Seasonal Impressions: What is THE MISSING 8?

If you want to get very picky, you could argue that the season’s already begun. The Missing 8‘s first two episodes dropped just after Christmas, and I honestly am still just in awe that the show exists. It’s not a TV series, it’s a semi-independent web short thing that is only actually animated some of the time, but it’s worth checking out just for how odd it is.

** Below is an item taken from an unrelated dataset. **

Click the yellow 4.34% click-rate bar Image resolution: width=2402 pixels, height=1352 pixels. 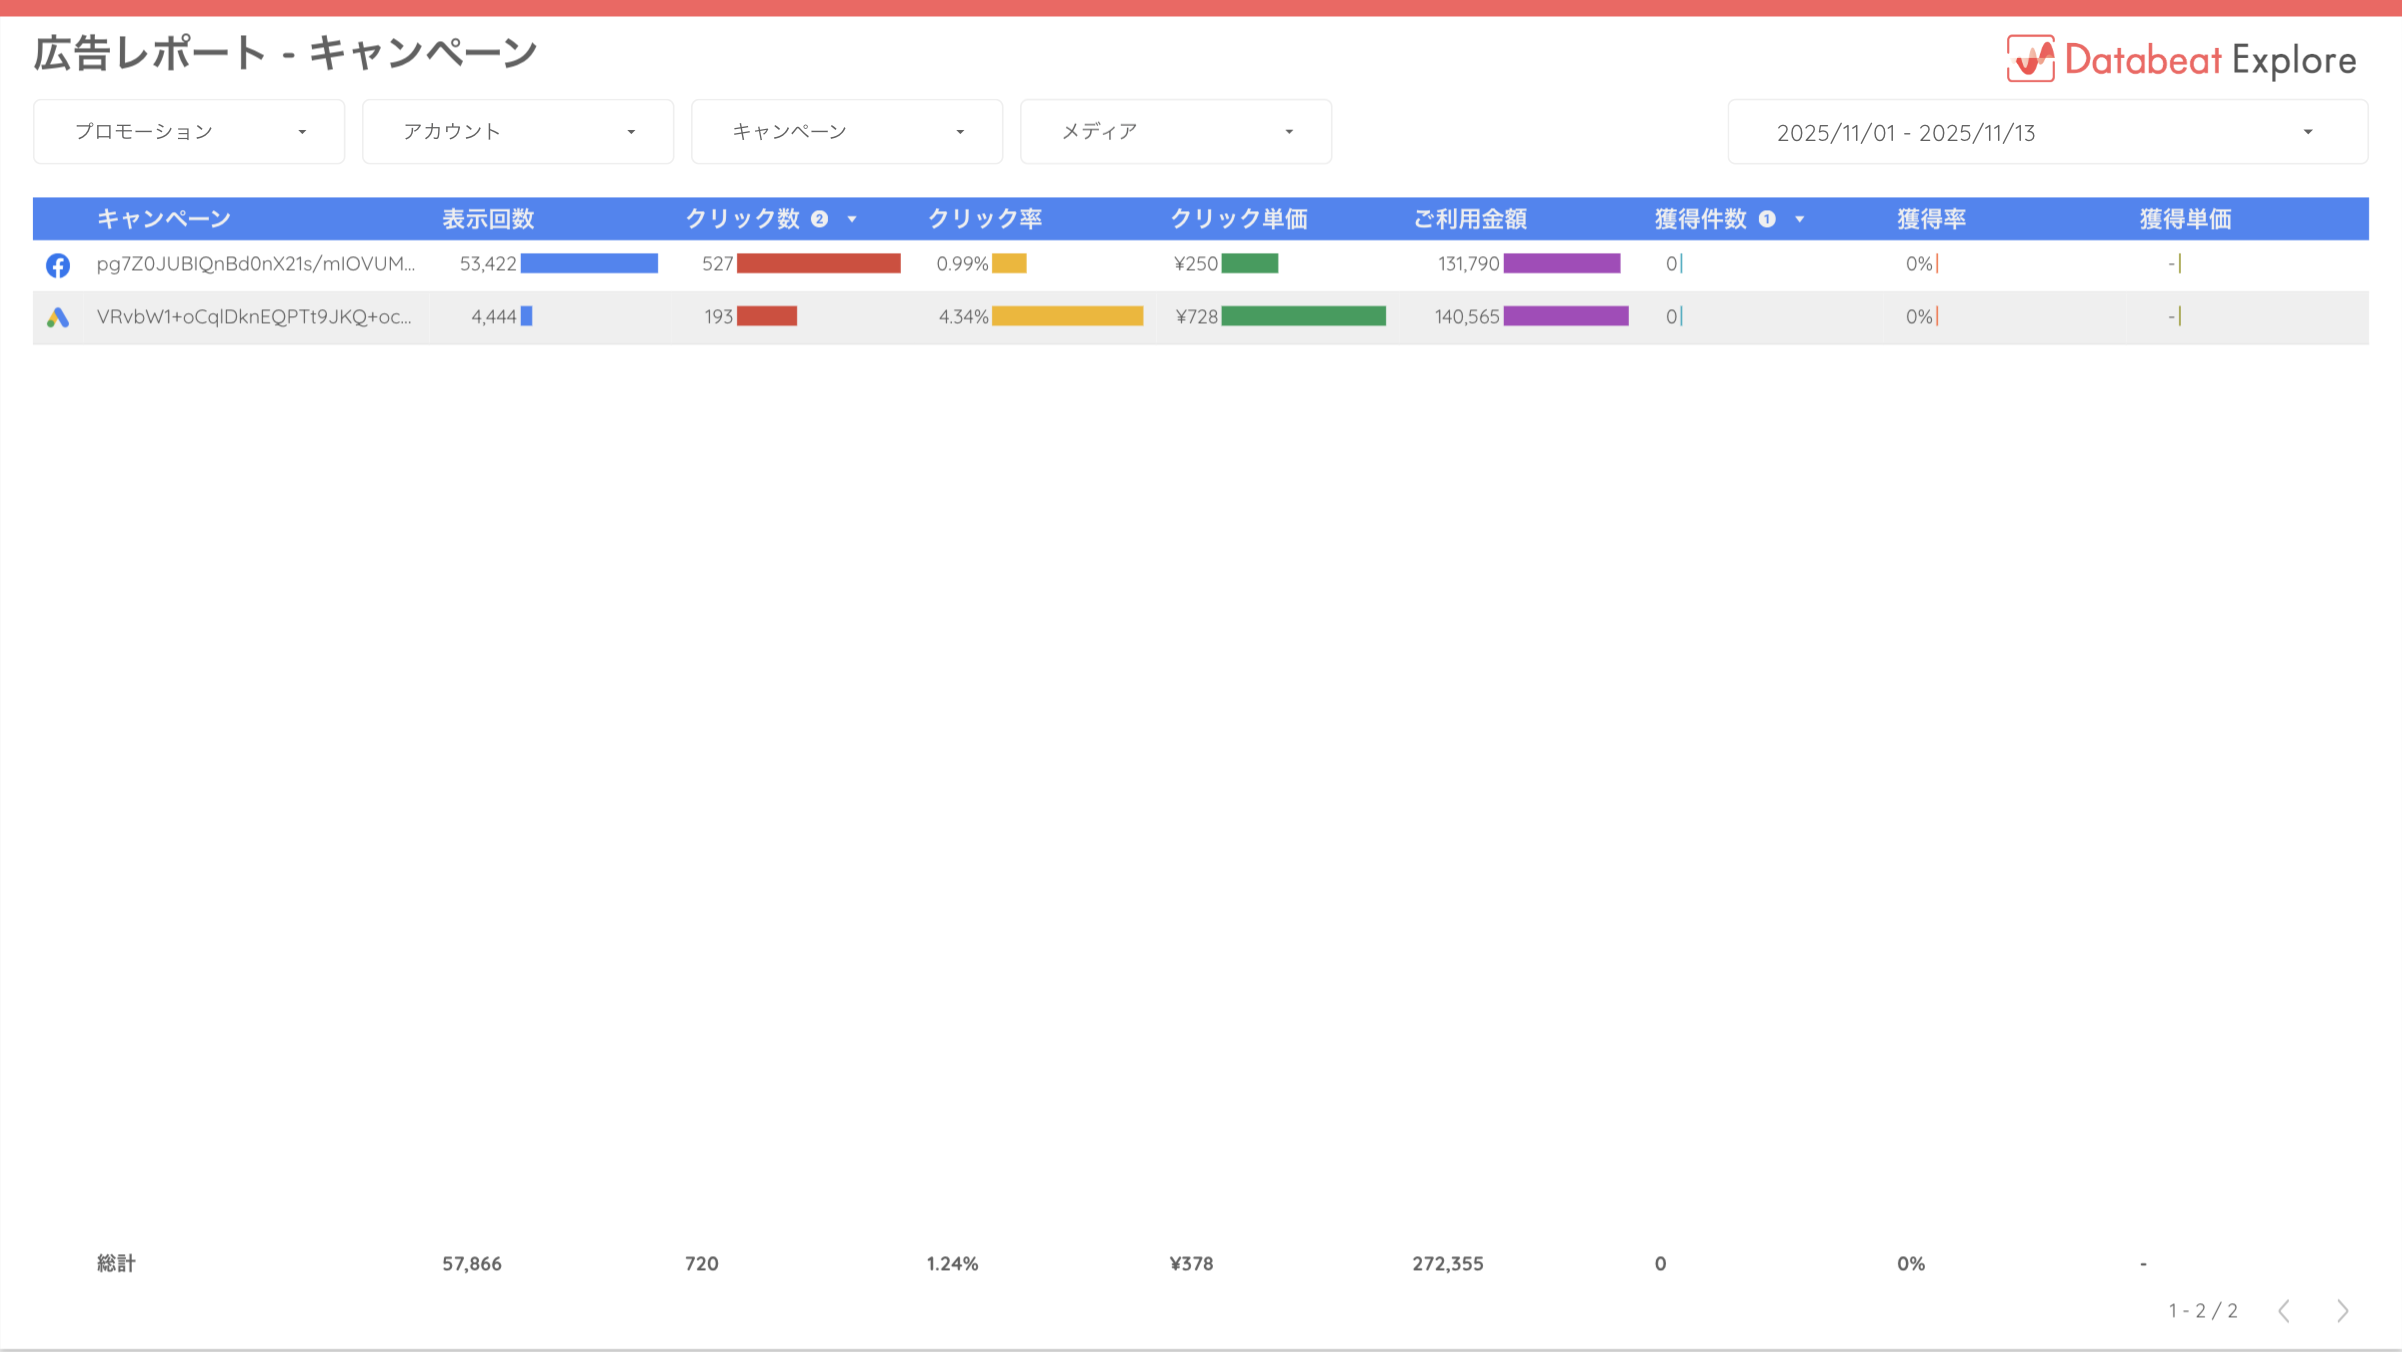1067,317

And that’s about all for our first week of 2022. If you’re finding the year’s start a little thin, I wouldn’t worry. We’ve got quite the week ahead of us with a good number of premieres piled up already. (I’ll probably be covering about one per day, once they start dropping.) I should also quickly mention Ousama Ranking; yes, it will be returning to this column, probably before too long. It’s a great series and I intend to follow it ’til its end. I’m only not counting it as a leftover from 2021 because, well, I tend to categorize anime by the year they end in rather than the year they begin in. A personal preference, I suppose.